From Bugzilla Helper: User-Agent: Mozilla/5.0 (X11; U; Linux i686; en-US; rv:1.7.5) Gecko/20041215 Firefox/1.0 Red Hat/1.0-12.EL4 Description of problem: RFE: Provide the ability for a service to have exclusive ownership of the node it is running on. If the service is sharing the nodes of a cluster with other services, allow the configuration in such a manner that once it is executing on a node, no other service will be able to use that node as a resource. Nodes with no services (ie backups) can be used as failover nodes for any service, but once the exclusive service is running, those nodes should no longer be available. If no non-exclusive node exists and a failure occurs, then the system will not be able to failover. Version-Release number of selected component (if applicable): How reproducible: Didn't try Additional info:
Idea #1: Part of this could be accomplished by simply adding a "least-services" automatic failover policy to failover domains. So: dom1 {node1, {node6, node7}} dom2 {node2, {node6, node7}} dom3 {node3, {node6, node7}} dom4 {node4, {node6, node7}} dom5 {node5, {node6, node7}} The idea here is that if node1 fails, the least-service-loaded of {node6, node7} will take over the service. Suppose it takes node6. If node2 fails, the service in dom2 it will fail over to node7. However, this would not prevent a third failover from occurring (e.g. two services would be running on either node7 or node6). Idea #2: Adding an 'exclusive' flag to resource groups (services) which says "Only run on a node if and only if that node has no other services running" is another option, and fairly simple.
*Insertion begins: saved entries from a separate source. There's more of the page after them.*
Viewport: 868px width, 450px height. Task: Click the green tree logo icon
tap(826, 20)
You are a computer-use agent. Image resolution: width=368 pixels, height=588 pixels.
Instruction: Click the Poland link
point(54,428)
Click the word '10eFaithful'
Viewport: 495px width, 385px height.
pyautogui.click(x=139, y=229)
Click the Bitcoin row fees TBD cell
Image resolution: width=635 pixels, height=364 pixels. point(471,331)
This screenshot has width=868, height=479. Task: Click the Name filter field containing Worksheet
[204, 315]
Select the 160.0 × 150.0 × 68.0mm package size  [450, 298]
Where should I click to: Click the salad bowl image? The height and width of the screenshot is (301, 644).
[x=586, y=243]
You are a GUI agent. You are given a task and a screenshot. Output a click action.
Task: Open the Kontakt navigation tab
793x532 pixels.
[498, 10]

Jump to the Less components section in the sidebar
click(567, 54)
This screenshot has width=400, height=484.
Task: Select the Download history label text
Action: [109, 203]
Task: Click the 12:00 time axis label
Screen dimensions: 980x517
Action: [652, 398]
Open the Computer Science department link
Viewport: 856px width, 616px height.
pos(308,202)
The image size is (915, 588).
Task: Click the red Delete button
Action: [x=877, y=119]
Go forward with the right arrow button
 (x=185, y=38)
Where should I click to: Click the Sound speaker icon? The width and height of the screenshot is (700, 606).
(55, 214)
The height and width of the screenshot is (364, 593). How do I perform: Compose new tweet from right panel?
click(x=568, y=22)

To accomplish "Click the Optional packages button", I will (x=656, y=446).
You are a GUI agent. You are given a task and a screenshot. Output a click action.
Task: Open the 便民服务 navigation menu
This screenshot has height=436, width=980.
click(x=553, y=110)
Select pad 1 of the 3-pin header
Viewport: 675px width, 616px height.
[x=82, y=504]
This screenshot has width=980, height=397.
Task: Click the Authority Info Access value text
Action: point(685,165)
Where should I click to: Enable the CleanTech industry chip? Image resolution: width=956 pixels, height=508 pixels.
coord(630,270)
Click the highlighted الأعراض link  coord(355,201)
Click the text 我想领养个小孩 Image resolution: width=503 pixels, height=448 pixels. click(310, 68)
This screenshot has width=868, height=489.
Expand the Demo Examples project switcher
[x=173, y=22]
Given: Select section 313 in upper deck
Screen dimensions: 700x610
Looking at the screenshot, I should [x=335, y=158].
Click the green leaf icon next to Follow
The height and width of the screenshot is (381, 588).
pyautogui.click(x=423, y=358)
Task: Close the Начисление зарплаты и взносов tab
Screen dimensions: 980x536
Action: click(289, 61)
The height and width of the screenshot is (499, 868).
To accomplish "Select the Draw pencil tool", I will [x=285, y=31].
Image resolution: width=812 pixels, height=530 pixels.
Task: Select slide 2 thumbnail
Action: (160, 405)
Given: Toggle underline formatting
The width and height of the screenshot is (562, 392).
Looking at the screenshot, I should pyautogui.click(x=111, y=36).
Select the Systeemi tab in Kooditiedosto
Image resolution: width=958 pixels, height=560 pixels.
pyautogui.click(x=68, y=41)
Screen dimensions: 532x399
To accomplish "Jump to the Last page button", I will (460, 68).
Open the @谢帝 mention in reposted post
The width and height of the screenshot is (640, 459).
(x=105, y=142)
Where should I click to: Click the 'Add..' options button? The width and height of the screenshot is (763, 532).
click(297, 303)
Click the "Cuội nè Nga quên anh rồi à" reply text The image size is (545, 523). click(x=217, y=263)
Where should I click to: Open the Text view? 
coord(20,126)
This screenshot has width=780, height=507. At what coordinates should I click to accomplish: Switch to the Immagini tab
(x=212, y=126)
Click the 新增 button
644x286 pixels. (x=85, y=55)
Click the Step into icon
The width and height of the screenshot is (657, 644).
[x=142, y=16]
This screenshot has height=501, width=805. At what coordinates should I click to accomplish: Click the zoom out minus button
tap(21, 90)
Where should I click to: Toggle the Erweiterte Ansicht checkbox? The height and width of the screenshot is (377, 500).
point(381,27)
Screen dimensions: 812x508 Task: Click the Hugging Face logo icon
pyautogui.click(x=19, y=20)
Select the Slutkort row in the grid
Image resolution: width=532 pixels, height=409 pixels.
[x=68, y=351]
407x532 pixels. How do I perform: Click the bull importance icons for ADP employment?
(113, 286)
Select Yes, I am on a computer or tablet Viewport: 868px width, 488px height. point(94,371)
Combined with a restricted failover domain, this would have the desired effect, I think. "Run on node1. If node1 fails, move to node6 or node 7, but only if no other services are running on the target. If node6 and node7 both have services, stop and wait..." It would require some work to make the service start in the case that it was stopped (nothing available) and node6 / node7 becomes available again.
Implemented as follows: A resource group may be tagged as 'exclusive'. This means that: (1) No resource groups will automatically fail over to a node running an exclusive resource group. This means that, for instance, if there are two exclusive resource groups on a 2-node cluster, that there is a loss of availability for one of the resource groups in the event that one of the nodes fails. (2) If no empty nodes are available, the resource group is placed in the 'stopped' state until a node becomes available. Most users would NOT want this option. Manual specification overrides this behavior. In a pinch, an administrator may start an exclusive resource group on a chosen node regardless of the resource group's exclusive flag or any resource groups that node may be running.
This will need a checkbox in the GUI for the "exclusive" attribute for the "resourcegroup" element.